OpenAI’s new cybersecurity push has a lesson for crypto: stop waiting for the hack
OpenAI introduced a new cybersecurity initiative, Daybreak, on May 11, designed to find, validate, and help fix software vulnerabilities before attackers can exploit them. The firm describes the approach as making...
Bitcoin 1 Minute
A notable development has hit the crypto markets. OpenAI introduced a new cybersecurity initiative, Daybreak, on May 11, designed to find, validate, and help fix software vulnerabilities before attackers can exploit them. The firm describes the approach as making software “resilient by design,” moving security earlier into the build cycle through AI-assisted code review, threat modeling, patch validation, and dependency analysis. For crypto, where a software failure can result in an immediate capital loss within a single block, the urgency is clear.
The standard pattern in the crypto industry is reactive, going through a pre-launch audit, post-deployment monitoring, response when funds move, a post-mortem on the method, vulnerability patching, reimbursement negotiation, and governance debate. That model has the weakness that the bug comes to light only once the capital has already moved. The window between deployment and exploit is when risk runs highest, and defenses run thinnest.
Market Dynamics
TRM Labs' 2026 Crypto Crime Report showed that illicit actors stole $2. 87 billion across nearly 150 hacks and exploits in 2025. Infrastructure attacks via compromised keys, wallet infrastructure, privileged access, front-end surfaces, and control planes drove $2.
2 billion of that total. Code exploits, the category most audits directly address, accounted for $350 million, or 12. Hacken's data for the first quarter reinforces that audit-centric security has real limits, since Web3 lost $482 million across 44 incidents in a single quarter.

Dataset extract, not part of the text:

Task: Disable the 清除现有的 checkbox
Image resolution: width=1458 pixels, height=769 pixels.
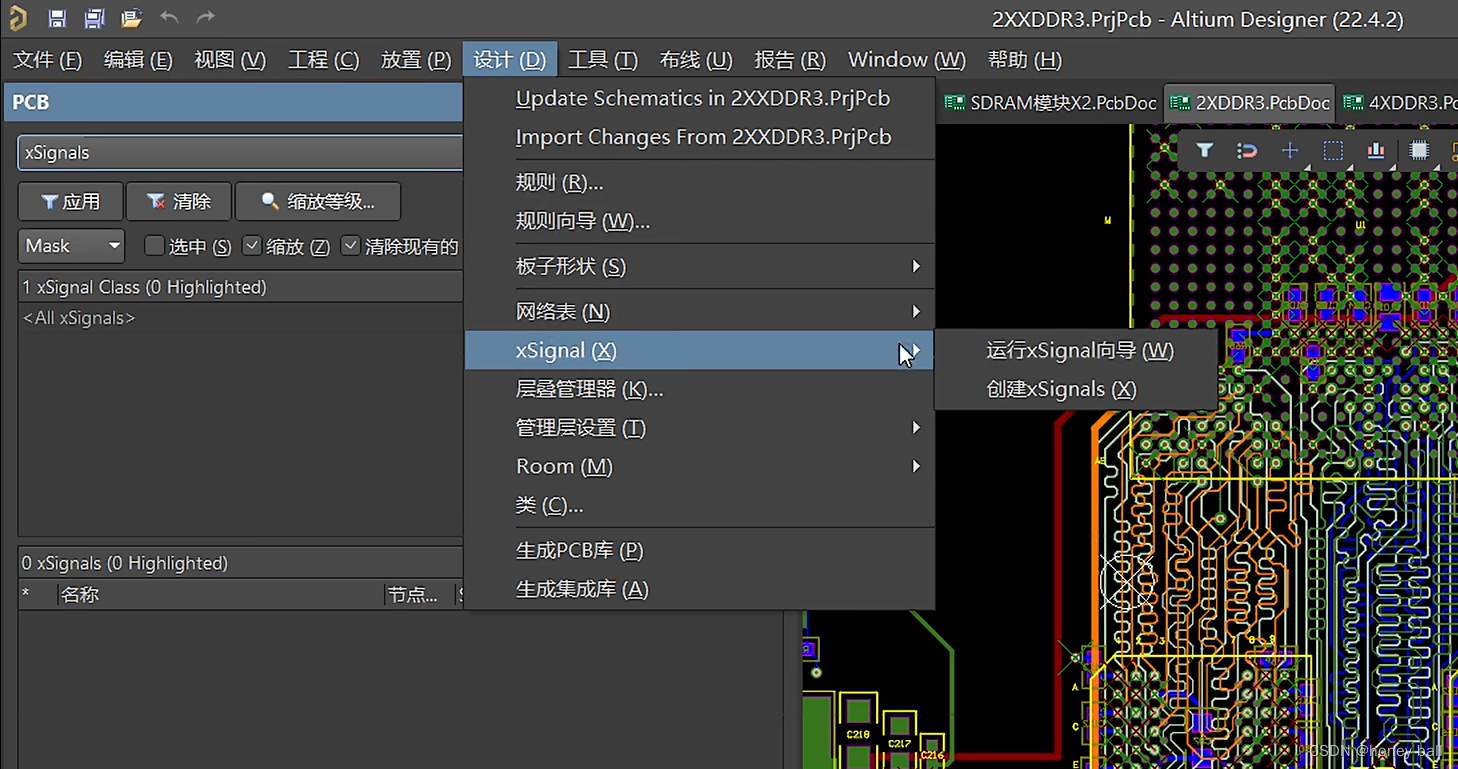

Six of those incidents involved audited protocols, including one that had received 18 separate audits. A $282 million theft involved no code exploit, with the attacker bypassing the contract layer entirely and compromising the operational and social infrastructure around it. CertiK's most recent wrench-attack report noted that 34 verified physical coercion incidents occurred globally between January and April 2026, up 41% from the same period in 2025, with estimated losses of approximately $101 million over those four months.
Market Impact
At that trajectory, CertiK estimates 2026 could close with around 130 incidents. The attack vector is now the person holding the key, the signer in the multisig, and the engineer with cloud console access. The three datasets together describe a threat that has migrated well above the smart contract.
Infrastructure attacks drove $2. 2 billion in crypto losses in 2025, outpacing code exploits at $0. 35 billion by a ratio of more than six to one.
What “resilient by design” requires in crypto Daybreak's logic, applied to crypto, points toward a security posture that runs continuously through the protocol lifecycle. OpenAI describes AI that can reason across entire codebases, identify subtle vulnerabilities, validate that fixes actually resolve the underlying issue, and bring that capability into the everyday build-and-deploy workflow as an ongoing function. For crypto, that translates into specific operational requirements across the full stack where losses are now concentrated.
Crypto markets are watching this development closely as investors weigh its potential impact on prices.